Set problem:
Convert the items below into a Markdown table with two columns, "Row" and "Line," giving each line its own numbered row and skipping any blank lines. Omit the pictures from the table.

Record list:
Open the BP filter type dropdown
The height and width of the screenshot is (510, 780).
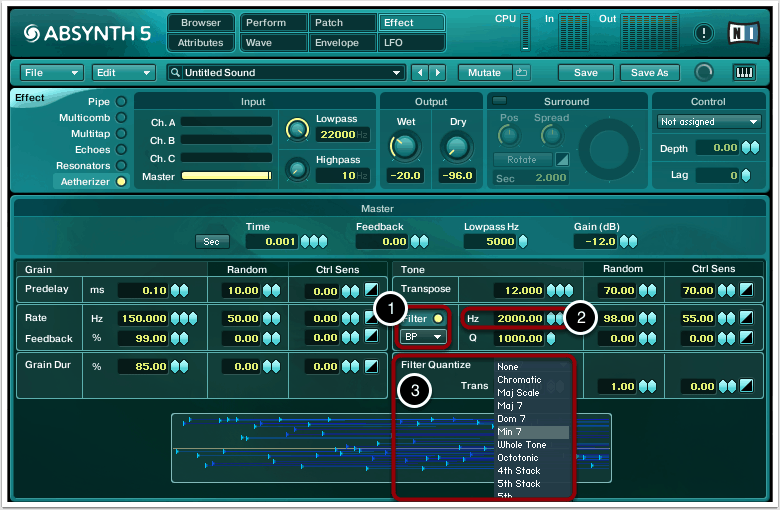423,337
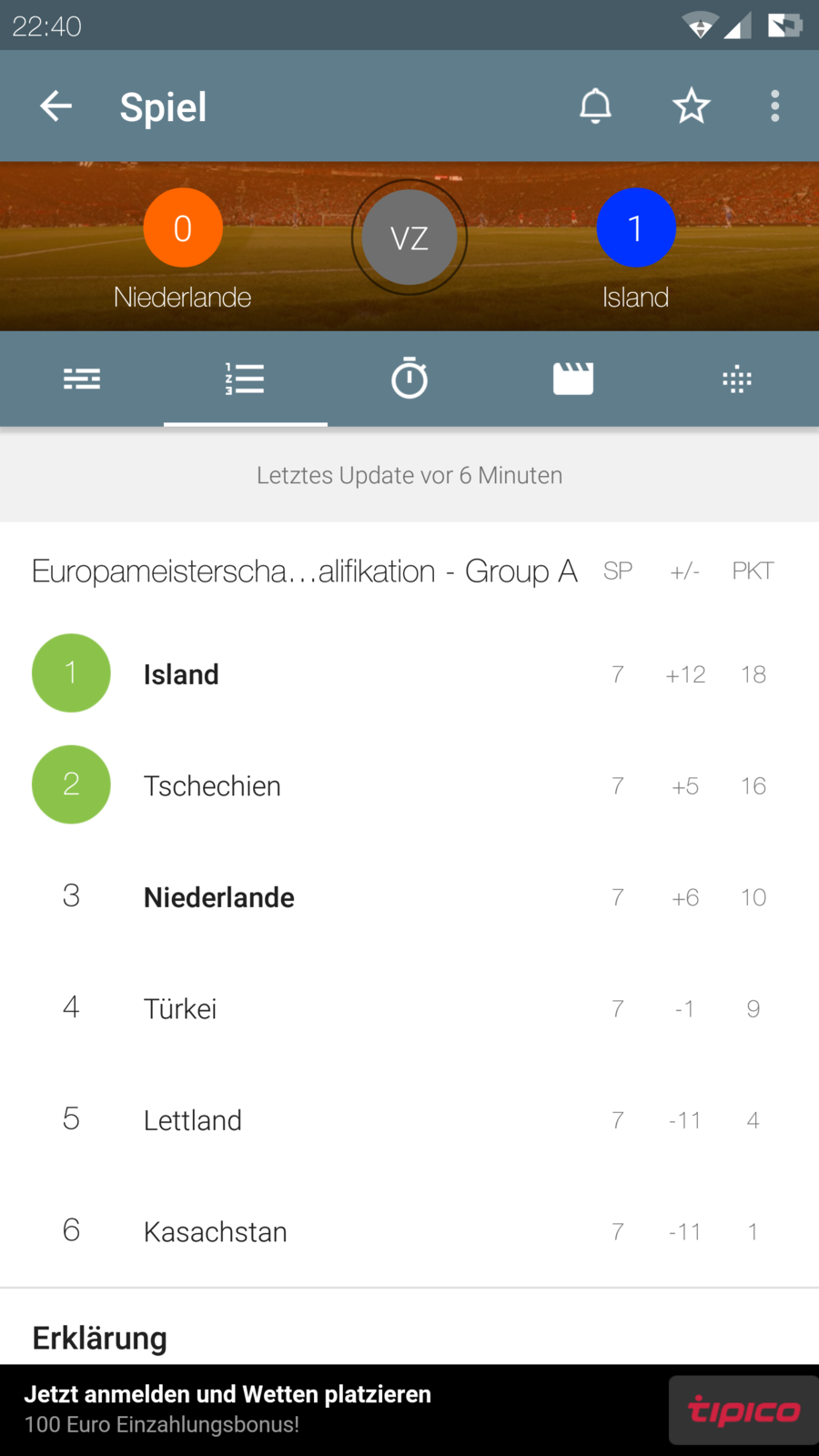This screenshot has width=819, height=1456.
Task: Tap the back arrow
Action: [56, 106]
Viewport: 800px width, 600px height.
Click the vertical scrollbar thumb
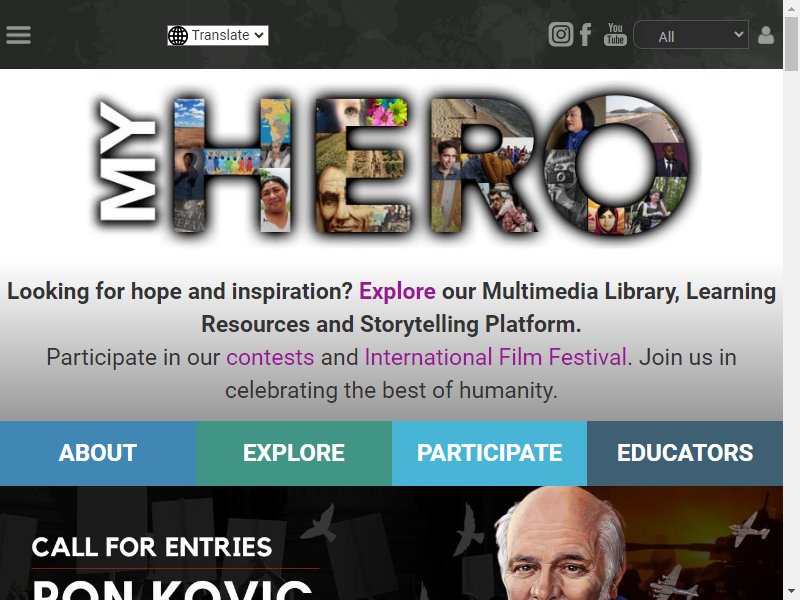[x=791, y=44]
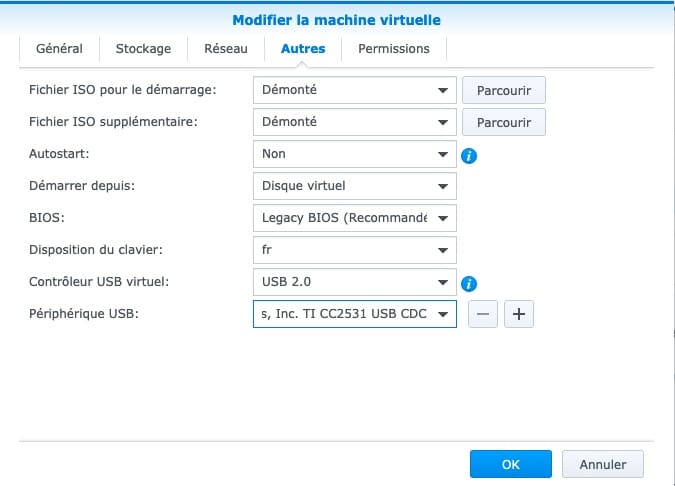Open the Fichier ISO pour le démarrage dropdown
Viewport: 675px width, 486px height.
point(355,90)
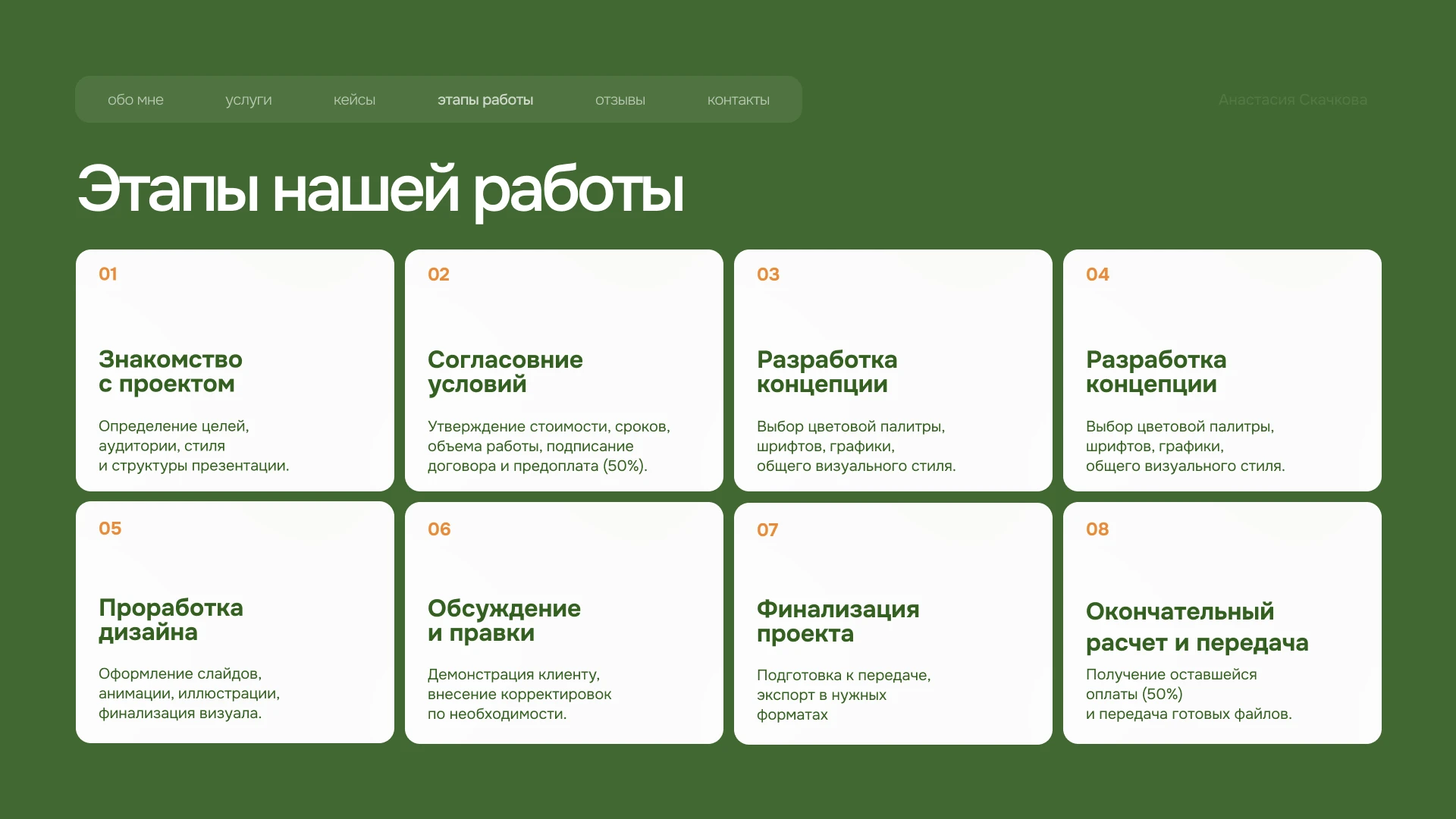Open the 'Проработка дизайна' card
Screen dimensions: 1456x819
coord(171,620)
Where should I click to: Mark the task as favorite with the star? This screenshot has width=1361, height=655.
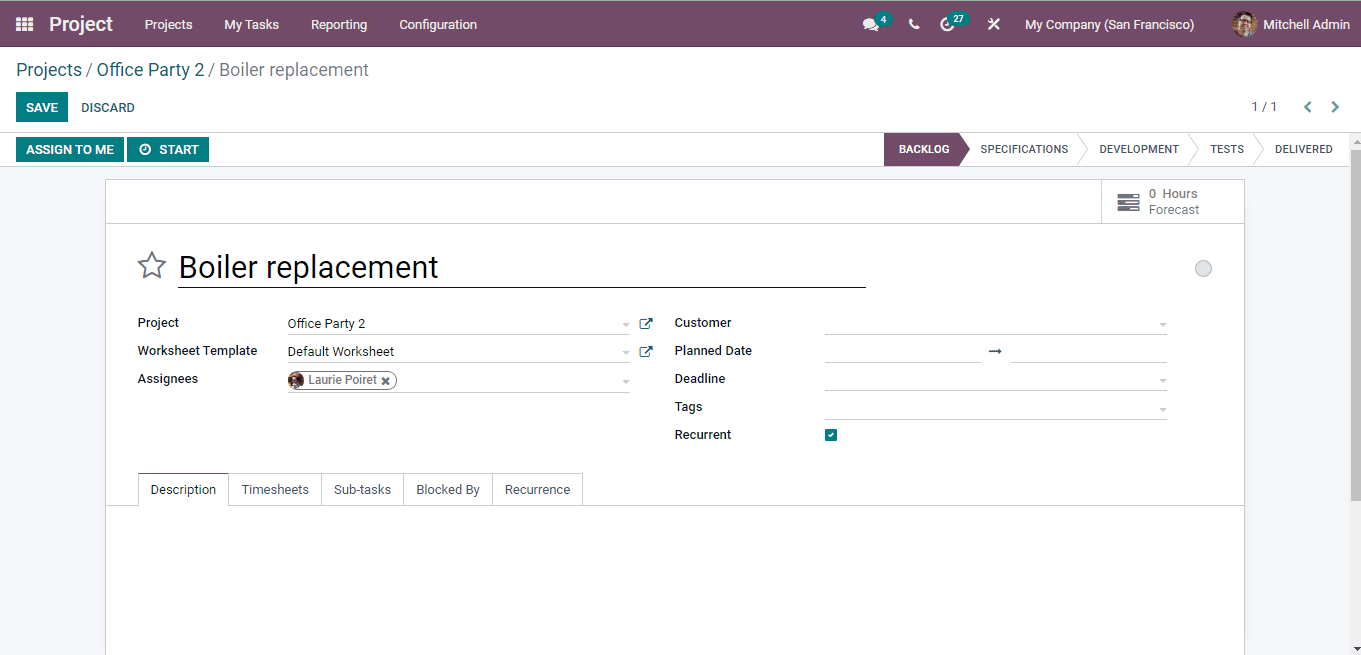(151, 265)
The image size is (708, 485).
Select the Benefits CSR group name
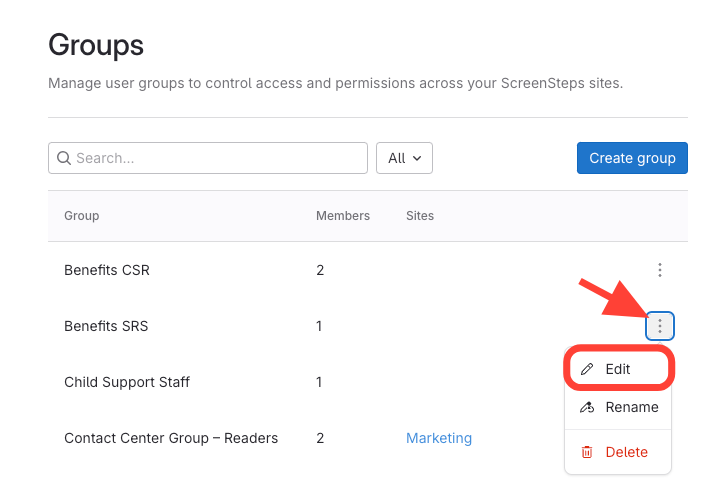tap(107, 270)
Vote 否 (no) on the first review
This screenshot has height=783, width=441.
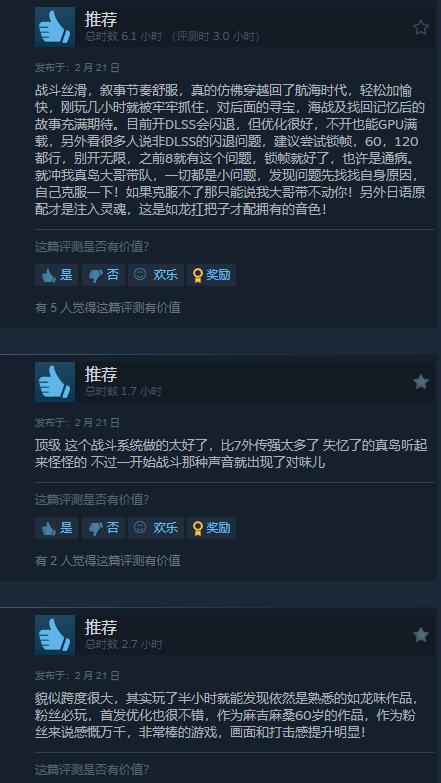(103, 275)
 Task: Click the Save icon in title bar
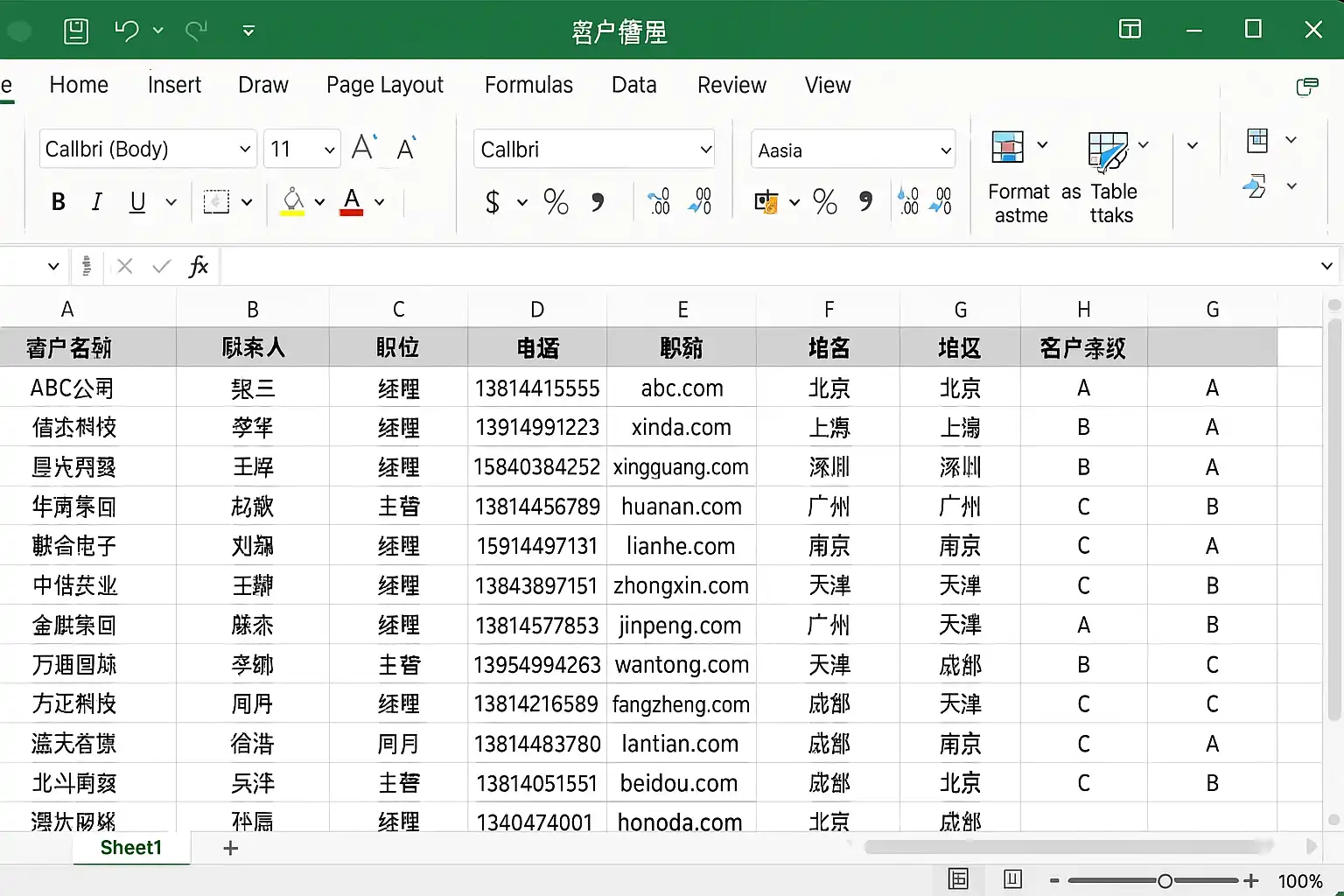[76, 32]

Task output:
| Row | Line |
|---|---|
| 1 | Open the BP filter type dropdown |
| 2 | The height and width of the screenshot is (510, 780). |
| 3 | 423,337 |
| 4 | This screenshot has width=819, height=1456. |
| 5 | Task: Tap the back arrow |
| 6 | Action: [56, 106] |
| 7 | Viewport: 800px width, 600px height. |
| 8 | Click the vertical scrollbar thumb |
| 9 | [x=791, y=44] |
| 10 | Open the Fichier ISO pour le démarrage dropdown |
| 11 | Viewport: 675px width, 486px height. |
| 12 | point(355,90) |
| 13 | Open the 'Проработка дизайна' card |
| 14 | Screen dimensions: 1456x819 |
| 15 | coord(171,620) |
| 16 | Where should I click to: Mark the task as favorite with the star? This screenshot has width=1361, height=655. |
| 17 | (151, 265) |
| 18 | The image size is (708, 485). |
| 19 | Select the Benefits CSR group name |
| 20 | tap(107, 270) |
| 21 | Vote 否 (no) on the first review |
| 22 | This screenshot has height=783, width=441. |
| 23 | (103, 275) |
| 24 |  Task: Click the Save icon in title bar |
| 25 | [76, 32] |